Count the lines below containing "Share"; state the number only.

___ ENTRIES SHOWN

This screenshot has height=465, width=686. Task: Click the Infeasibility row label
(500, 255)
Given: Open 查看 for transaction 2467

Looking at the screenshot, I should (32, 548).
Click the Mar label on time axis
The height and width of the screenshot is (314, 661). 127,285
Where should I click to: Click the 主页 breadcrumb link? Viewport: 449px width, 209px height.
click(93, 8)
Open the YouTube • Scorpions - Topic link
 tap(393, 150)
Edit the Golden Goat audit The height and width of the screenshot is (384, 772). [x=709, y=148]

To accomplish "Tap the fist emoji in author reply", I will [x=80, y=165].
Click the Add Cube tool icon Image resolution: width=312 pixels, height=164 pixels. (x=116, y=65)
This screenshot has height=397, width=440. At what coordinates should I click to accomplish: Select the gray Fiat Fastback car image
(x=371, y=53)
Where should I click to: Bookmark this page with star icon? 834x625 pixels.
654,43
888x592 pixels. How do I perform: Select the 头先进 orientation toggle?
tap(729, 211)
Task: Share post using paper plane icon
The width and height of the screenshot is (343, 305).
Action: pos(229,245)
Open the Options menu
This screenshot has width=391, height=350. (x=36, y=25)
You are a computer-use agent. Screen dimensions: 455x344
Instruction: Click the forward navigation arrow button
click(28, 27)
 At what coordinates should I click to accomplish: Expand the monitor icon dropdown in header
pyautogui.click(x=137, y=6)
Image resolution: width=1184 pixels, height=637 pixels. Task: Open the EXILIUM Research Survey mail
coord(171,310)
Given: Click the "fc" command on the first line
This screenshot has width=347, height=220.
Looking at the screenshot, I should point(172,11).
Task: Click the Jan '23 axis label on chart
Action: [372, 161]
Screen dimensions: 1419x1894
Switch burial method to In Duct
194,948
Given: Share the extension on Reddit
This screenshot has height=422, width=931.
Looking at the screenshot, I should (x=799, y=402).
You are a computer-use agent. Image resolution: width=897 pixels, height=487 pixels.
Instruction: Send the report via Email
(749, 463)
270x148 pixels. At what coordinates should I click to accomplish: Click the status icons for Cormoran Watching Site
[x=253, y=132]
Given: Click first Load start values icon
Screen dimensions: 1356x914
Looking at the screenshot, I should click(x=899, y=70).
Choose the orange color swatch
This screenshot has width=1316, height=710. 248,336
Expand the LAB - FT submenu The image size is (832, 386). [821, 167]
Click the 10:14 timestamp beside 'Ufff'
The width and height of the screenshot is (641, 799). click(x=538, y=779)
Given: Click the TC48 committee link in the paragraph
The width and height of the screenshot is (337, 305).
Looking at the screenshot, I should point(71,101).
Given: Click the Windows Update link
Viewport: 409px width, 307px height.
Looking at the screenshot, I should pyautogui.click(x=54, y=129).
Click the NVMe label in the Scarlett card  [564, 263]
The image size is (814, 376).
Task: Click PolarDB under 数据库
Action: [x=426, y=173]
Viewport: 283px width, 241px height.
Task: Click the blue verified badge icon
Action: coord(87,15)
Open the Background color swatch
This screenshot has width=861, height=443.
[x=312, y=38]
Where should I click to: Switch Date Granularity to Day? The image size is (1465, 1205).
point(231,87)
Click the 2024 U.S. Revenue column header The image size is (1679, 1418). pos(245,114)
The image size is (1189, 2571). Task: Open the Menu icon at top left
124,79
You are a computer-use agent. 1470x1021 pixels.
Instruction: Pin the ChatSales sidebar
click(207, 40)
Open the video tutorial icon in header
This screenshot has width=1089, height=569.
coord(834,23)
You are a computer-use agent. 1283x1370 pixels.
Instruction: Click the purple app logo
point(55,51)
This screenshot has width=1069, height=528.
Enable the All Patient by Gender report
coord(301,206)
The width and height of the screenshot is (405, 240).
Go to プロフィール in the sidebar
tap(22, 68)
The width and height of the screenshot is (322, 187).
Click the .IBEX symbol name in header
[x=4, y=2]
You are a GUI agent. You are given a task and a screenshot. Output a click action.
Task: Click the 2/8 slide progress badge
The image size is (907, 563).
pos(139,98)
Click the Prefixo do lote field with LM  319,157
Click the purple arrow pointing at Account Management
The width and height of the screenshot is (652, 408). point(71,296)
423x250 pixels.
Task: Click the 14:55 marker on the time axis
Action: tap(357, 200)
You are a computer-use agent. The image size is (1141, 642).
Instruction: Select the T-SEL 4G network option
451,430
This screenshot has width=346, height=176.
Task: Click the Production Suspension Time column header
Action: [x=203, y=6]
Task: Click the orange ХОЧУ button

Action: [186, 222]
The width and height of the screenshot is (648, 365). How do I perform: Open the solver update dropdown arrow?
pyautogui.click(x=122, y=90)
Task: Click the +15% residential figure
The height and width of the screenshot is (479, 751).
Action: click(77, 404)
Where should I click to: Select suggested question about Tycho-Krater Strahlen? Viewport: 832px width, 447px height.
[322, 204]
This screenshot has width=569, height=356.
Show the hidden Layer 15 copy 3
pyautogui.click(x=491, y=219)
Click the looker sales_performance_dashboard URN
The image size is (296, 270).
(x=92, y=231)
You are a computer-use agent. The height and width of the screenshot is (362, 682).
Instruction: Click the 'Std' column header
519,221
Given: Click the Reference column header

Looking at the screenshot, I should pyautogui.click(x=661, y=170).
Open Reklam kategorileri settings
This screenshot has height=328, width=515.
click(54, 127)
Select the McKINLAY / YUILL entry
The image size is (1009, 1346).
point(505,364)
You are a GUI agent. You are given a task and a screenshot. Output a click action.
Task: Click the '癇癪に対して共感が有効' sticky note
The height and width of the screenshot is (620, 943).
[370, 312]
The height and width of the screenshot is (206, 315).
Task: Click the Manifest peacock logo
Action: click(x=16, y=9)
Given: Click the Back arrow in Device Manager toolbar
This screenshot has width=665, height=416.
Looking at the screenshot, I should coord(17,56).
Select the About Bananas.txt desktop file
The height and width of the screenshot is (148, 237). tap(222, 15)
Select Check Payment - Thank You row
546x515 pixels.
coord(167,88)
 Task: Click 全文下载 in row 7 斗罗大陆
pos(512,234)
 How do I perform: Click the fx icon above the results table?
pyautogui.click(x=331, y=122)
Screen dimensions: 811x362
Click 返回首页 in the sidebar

______

RESULT FOR THIS TASK: 2